# [CONSEGNA A]
Secondo il testo sulle memorie FRAM, in che anno fu lanciato il primo chip di memoria FRAM da 256 bit?

______

Le memorie FRAM rappresentano una tecnologia di archiviazione interessante, capace di immagazzinare dati in un materiale speciale chiamato “ferroelettrico“. A differenza delle memorie RAM che conosciamo e utilizziamo ogni giorno, le FRAM sono non volatili e possono conservare i dati per decenni. La velocità di scrittura è molto superiore a quella delle memorie flash e le scritture non sono un problema. Si parla di migliaia di miliardi di operazioni di scrittura senza alcun segno di degrado.
A fronte di vantaggi apparentemente così indiscutibili, le FRAM sono rimaste poco utilizzate nei dispositivi informatici moderni. Perché? In primis per l’elevato costo di produzione che ne restringe l’utilizzo a specifiche applicazioni di nicchia.
Origini e sviluppo della FRAM
Le memorie ferroelettriche hanno radici che risalgono agli anni ’50, con diverse aziende come Bell Labs, IBM e RCA impegnate nella ricerca e nello sviluppo di questa tecnologia. Tuttavia, i problemi tecnici riscontrati durante quel periodo, insieme alla crescita di altre forme di memoria come quella a core magnetico, portarono a un temporaneo abbandono della ricerca sulle FRAM.
Solo negli anni ’80, grazie all’intraprendenza di George Rohrer e alla nascita di Ramtron, la FRAM ebbe una seconda opportunità. Il primo chip di memoria da 256 bit fu lanciato nel 1988, aprendo la strada a modelli più capienti negli anni successivi.
Come funziona la FRAM
Il principio di funzionamento delle memorie FRAM si basa sul fenomeno della ferroelettricità. In una configurazione simile a quella di un condensatore tradizionale, la FRAM utilizza un materiale ferroelettrico come dielettrico, ovvero lo strato isolante tra le piastre del condensatore. Il materiale può mantenere una polarizzazione elettrica anche in assenza del campo elettrico, permettendo lo stoccaggio di dati sotto forma di bit. Quando si applica una tensione positiva, il materiale si polarizza in un determinato stato (1), mentre una tensione negativa lo polarizza in un altro stato (0).
La peculiarità della FRAM risiede nel fatto che il processo di lettura dei dati richiede la “distruzione” del valore letto, rendendo necessario riscrivere il dato subito dopo la lettura, una caratteristica che la accomuna alla memoria a core magnetico usata negli anni ’60.

______

# [CONSEGNA B]
Riscrivi le voci dalla prima fino alla riga che contiene "Action: pyautogui.click(x=96, y=355)", inclusa, cambiando "icon" in "button" e lasciando invariato tutto il resto.

______

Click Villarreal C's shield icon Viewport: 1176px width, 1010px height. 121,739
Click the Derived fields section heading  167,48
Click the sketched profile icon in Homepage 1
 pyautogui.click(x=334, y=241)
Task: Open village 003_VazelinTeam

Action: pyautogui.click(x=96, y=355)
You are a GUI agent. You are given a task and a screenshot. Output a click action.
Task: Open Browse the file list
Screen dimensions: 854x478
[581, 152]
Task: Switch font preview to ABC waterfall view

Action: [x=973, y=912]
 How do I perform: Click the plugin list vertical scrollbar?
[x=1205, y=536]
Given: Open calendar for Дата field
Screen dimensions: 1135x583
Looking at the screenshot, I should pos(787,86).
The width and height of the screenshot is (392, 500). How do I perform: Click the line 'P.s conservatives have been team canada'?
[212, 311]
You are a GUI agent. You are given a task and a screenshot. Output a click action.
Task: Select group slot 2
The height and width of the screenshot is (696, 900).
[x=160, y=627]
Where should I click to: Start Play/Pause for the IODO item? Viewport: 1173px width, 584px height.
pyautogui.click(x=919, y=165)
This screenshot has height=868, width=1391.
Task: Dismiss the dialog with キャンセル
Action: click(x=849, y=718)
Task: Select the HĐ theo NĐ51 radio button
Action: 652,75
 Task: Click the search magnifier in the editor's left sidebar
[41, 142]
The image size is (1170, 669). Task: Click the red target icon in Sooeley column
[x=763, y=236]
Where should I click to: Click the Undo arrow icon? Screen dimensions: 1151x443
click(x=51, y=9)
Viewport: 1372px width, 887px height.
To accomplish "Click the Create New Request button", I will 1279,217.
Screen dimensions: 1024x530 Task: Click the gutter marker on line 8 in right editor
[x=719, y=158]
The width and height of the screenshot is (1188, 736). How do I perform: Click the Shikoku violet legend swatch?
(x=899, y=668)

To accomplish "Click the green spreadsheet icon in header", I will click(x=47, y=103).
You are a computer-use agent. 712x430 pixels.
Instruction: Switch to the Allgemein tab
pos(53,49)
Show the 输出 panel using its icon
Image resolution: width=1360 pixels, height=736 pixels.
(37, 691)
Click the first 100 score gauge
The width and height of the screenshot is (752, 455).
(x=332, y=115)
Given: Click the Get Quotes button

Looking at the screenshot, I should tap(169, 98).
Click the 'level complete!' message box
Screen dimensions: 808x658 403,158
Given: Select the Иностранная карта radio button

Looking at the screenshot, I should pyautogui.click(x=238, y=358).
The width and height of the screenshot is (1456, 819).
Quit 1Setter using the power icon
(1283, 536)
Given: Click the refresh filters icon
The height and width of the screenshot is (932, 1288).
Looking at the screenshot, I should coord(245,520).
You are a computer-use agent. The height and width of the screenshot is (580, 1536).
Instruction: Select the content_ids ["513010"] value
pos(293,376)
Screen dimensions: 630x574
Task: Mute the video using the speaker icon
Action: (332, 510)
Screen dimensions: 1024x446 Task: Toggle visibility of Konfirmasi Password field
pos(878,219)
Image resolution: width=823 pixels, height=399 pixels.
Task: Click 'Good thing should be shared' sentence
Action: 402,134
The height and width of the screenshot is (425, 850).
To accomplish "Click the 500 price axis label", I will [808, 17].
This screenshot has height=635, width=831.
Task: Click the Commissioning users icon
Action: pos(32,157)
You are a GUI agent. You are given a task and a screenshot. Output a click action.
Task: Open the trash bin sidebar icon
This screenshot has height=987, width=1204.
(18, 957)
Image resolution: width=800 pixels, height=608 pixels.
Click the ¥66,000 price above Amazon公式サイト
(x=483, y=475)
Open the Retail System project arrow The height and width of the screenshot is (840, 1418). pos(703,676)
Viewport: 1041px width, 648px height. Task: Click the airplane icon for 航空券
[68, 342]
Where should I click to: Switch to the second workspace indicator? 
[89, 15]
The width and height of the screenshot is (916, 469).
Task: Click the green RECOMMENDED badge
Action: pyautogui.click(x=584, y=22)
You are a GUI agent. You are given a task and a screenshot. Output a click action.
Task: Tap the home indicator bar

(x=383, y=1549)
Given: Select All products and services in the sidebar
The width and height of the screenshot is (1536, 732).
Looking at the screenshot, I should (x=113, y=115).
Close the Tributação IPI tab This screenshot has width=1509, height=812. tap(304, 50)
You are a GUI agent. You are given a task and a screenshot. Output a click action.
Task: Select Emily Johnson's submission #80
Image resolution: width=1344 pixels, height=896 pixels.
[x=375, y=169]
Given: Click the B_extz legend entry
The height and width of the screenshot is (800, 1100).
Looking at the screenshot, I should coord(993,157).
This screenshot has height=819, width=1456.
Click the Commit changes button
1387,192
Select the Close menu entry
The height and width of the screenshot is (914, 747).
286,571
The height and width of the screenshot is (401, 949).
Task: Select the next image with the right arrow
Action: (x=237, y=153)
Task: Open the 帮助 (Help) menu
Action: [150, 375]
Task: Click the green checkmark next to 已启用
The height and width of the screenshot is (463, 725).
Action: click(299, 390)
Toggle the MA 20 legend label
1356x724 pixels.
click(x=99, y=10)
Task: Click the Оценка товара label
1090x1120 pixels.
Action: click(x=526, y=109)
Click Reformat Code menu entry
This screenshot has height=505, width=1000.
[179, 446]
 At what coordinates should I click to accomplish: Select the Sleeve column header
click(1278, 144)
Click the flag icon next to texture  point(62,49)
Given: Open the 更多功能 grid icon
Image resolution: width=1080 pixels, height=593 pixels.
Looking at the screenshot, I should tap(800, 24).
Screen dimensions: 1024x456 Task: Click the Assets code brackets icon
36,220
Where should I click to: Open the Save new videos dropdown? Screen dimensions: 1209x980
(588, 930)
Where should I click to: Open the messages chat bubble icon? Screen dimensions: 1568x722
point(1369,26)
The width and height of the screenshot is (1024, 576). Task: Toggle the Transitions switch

______

# [RISULTATO A]
Nel 1988.

# [RISULTATO B]
Click Villarreal C's shield button Viewport: 1176px width, 1010px height. 121,739
Click the Derived fields section heading  167,48
Click the sketched profile button in Homepage 1
 pyautogui.click(x=334, y=241)
Task: Open village 003_VazelinTeam

Action: pyautogui.click(x=96, y=355)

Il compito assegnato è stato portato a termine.